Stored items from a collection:
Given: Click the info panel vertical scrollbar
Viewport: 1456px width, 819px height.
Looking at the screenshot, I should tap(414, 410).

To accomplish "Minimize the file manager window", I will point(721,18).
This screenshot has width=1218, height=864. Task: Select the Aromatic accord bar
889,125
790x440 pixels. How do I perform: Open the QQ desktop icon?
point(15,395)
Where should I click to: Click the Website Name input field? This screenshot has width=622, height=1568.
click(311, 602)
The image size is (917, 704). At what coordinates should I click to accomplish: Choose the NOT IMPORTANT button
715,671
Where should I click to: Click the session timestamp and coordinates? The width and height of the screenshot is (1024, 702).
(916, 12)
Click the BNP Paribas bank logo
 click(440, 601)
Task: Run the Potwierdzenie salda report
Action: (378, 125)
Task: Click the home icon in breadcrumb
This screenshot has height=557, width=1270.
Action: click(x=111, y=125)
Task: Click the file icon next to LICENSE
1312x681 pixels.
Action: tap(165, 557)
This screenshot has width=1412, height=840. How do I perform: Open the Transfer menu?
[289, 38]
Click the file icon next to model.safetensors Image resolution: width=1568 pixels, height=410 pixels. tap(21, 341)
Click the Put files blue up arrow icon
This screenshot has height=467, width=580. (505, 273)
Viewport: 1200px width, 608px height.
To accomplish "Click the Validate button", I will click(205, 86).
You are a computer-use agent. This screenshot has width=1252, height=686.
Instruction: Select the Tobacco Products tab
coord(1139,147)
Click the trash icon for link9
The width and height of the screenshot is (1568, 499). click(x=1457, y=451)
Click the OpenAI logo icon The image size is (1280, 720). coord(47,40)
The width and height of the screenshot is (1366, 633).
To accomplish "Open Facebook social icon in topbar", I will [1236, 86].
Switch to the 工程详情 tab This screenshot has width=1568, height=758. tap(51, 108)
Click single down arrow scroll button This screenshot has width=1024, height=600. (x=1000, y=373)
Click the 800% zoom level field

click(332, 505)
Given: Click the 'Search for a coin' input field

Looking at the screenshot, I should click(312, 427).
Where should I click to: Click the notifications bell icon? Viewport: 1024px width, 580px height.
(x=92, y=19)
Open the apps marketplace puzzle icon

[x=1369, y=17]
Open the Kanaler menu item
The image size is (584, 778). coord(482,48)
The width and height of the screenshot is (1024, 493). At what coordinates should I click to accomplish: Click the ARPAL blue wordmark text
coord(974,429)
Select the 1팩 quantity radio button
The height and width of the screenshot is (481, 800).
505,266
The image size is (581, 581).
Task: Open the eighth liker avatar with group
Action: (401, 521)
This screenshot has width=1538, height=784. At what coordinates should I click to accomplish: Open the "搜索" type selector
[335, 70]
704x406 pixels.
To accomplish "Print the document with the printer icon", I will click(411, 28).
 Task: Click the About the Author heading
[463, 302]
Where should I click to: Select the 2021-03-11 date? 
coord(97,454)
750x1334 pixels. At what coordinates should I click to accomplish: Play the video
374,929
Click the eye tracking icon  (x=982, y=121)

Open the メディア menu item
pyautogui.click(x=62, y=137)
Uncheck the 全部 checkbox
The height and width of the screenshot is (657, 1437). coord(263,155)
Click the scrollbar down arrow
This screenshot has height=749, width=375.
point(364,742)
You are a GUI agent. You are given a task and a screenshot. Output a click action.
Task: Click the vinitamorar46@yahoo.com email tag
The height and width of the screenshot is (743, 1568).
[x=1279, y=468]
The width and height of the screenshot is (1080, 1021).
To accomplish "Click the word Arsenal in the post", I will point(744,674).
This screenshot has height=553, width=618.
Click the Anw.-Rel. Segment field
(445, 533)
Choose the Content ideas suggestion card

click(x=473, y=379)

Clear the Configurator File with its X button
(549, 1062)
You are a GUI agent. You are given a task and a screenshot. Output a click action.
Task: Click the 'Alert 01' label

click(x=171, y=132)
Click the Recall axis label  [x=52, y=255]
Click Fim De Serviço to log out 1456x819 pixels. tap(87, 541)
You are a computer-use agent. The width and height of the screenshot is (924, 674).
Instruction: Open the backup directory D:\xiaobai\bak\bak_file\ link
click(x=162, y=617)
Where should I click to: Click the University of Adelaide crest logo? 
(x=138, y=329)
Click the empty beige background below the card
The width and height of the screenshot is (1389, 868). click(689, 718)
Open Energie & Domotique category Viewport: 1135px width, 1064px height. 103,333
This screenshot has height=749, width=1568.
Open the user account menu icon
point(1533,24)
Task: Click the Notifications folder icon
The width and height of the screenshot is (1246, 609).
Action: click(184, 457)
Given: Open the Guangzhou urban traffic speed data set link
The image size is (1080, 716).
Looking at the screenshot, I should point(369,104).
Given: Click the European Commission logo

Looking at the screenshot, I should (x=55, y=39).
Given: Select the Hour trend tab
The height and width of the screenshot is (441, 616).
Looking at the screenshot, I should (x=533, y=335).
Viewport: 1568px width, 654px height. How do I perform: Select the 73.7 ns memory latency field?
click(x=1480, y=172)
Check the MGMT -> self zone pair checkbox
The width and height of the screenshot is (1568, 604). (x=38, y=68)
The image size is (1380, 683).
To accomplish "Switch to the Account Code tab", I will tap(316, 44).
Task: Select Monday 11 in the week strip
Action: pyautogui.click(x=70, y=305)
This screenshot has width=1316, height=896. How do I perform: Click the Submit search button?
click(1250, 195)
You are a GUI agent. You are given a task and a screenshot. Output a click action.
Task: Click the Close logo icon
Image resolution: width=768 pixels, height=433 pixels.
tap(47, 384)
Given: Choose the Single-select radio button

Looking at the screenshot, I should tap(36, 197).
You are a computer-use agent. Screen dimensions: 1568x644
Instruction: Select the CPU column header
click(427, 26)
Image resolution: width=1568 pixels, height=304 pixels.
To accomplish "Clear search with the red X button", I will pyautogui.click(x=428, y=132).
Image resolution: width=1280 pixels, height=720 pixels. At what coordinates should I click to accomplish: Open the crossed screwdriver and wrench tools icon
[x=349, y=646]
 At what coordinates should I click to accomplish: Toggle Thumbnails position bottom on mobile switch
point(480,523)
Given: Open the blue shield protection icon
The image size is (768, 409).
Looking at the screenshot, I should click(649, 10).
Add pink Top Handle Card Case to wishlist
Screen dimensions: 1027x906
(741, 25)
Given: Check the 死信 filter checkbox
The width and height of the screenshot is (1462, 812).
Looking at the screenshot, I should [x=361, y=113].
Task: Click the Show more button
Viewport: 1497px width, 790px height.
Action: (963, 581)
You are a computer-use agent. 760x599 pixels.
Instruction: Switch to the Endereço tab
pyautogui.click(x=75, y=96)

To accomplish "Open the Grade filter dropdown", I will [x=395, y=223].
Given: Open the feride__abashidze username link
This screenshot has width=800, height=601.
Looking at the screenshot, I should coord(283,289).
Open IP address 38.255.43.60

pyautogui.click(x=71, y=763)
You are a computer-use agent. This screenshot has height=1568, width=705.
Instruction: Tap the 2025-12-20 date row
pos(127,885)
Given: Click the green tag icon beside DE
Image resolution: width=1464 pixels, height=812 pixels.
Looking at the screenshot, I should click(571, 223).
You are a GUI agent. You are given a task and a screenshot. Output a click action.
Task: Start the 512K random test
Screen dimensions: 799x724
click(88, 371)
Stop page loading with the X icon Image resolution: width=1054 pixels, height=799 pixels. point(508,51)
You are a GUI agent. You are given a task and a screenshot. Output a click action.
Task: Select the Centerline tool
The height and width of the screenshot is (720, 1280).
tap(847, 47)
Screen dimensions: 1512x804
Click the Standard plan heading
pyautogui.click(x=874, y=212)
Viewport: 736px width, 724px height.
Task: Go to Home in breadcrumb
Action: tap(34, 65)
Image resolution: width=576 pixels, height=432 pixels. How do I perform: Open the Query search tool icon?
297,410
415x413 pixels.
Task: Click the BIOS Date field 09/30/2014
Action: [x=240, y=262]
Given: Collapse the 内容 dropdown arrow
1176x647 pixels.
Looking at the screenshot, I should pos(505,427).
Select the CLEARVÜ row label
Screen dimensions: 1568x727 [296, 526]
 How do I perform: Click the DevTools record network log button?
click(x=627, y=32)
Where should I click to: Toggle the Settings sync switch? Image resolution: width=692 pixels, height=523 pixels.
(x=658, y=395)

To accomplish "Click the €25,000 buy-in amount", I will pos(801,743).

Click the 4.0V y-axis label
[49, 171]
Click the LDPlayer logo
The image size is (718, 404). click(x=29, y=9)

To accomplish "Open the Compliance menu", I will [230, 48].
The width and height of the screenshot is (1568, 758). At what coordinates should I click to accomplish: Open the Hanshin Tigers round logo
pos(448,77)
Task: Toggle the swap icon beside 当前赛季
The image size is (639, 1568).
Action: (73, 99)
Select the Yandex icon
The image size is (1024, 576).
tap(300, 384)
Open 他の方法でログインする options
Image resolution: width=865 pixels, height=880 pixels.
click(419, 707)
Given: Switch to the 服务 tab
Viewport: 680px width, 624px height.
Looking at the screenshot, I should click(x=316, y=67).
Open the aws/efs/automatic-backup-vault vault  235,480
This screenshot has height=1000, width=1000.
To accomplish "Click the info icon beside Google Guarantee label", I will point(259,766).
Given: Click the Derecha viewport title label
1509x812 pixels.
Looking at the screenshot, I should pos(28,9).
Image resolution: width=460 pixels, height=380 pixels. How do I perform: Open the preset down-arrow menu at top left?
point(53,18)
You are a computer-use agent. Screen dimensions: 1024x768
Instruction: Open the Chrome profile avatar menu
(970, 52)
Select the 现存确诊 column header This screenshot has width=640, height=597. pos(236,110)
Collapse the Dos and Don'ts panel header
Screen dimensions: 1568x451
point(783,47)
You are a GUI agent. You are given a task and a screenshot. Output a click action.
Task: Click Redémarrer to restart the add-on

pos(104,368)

### EXERCISE
All lines above in which the word "filter" occurs should be identified and copied.

### EXERCISE RESPONSE
Given: Check the 死信 filter checkbox
To accomplish "Open the Grade filter dropdown", I will [x=395, y=223].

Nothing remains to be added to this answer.